A convite da presidente em exercício da OAB/AM, Grace Benayon, a presidente nacional do Instituto dos Advogados Brasileiros (IAB), Rita Cortez, participou de uma live no Instragram, na noite desta quinta-feira (10/6), sobre O papel político da mulher nas instituições jurídicas. “‘O maior fator de abandono da advocacia pelas mulheres são os compromissos familiares, sobretudo por conta do sentimento de culpa que as atinge, em decorrência do afastamento do lar para o exercício da profissão”, afirmou Rita Cortez. Segundo a advogada trabalhista, “os maridos têm que apoiar as suas companheiras, dividindo igualmente com elas as tarefas familiares e domésticas, que também são deles”. 
Na abertura da live, a advogada amazonense destacou a atuação de Rita Cortez à frente do IAB. “A representatividade feminina é fundamental, e a advogada Rita Cortez, segunda mulher a presidir o Instituto, tem cumprido essa missão com muita competência e elegância”, afirmou Grace Benayon, primeira mulher a presidir a seccional amazonense.

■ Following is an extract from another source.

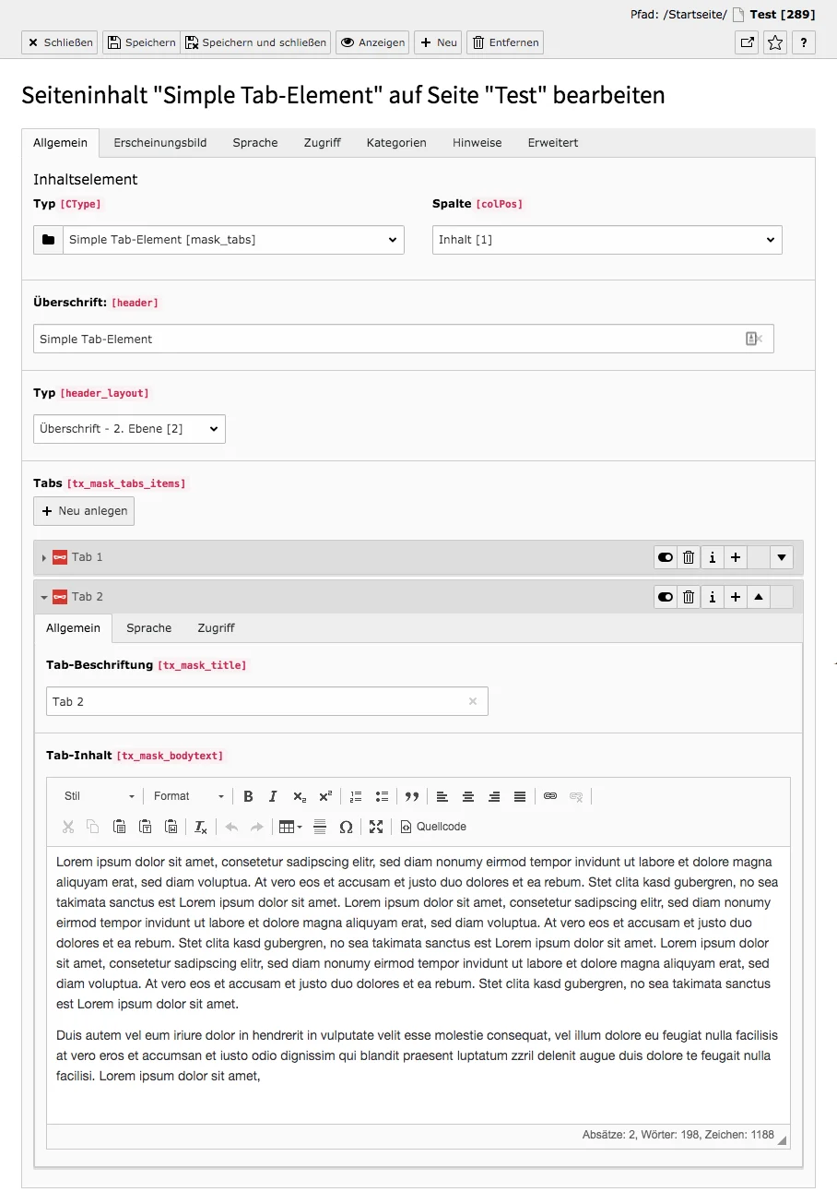Bookmark this record with the star icon
Screen dimensions: 837x1192
point(774,42)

A presidente do IAB, que se tornou também a primeira mulher reeleita na história da entidade, comentou as dificuldades enfrentadas há mais de um século pelo movimento feminino para a ocupação dos espaços. “A advocacia sempre teve um perfil preponderantemente masculino, o que não se modifica de uma hora para a outra”, afirmou.  

Rita Cortez comentou os obstáculos superados pela primeira mulher advogada do País: “Myrthes Campos levou muito tempo para conseguir exercer a profissão, pois se formou em Direito em 1898, mas obteve a autorização somente em 1906”. A advogada trabalhista valorizou a paridade de gênero conquistada pelas mulheres junto ao Conselho Federal da OAB, em 2020. Conforme a decisão, nas próximas eleições da Ordem, no final deste ano, a formação das chapas deverá obedecer ao critério de 50% para candidaturas de cada gênero, tanto para titulares quanto para suplentes. “É, sem dúvida, uma grande conquista”, comemorou. 

Rita Cortez, no entanto, reconheceu que há muita luta pela frente. “Ainda hoje, falar da agenda das mulheres, que envolve direitos humanos e a dignidade da pessoa humana, é tratar de vitórias e dificuldades, como, de um lado, o crescimento do empoderamento feminino e da ocupação do espaço político, e, do outro, a desigualdade de oportunidades e a violência doméstica”, afirmou a presidente nacional do IAB, que ressaltou: “Pelo menos, temos hoje muito mais mulheres na política do que décadas atrás”.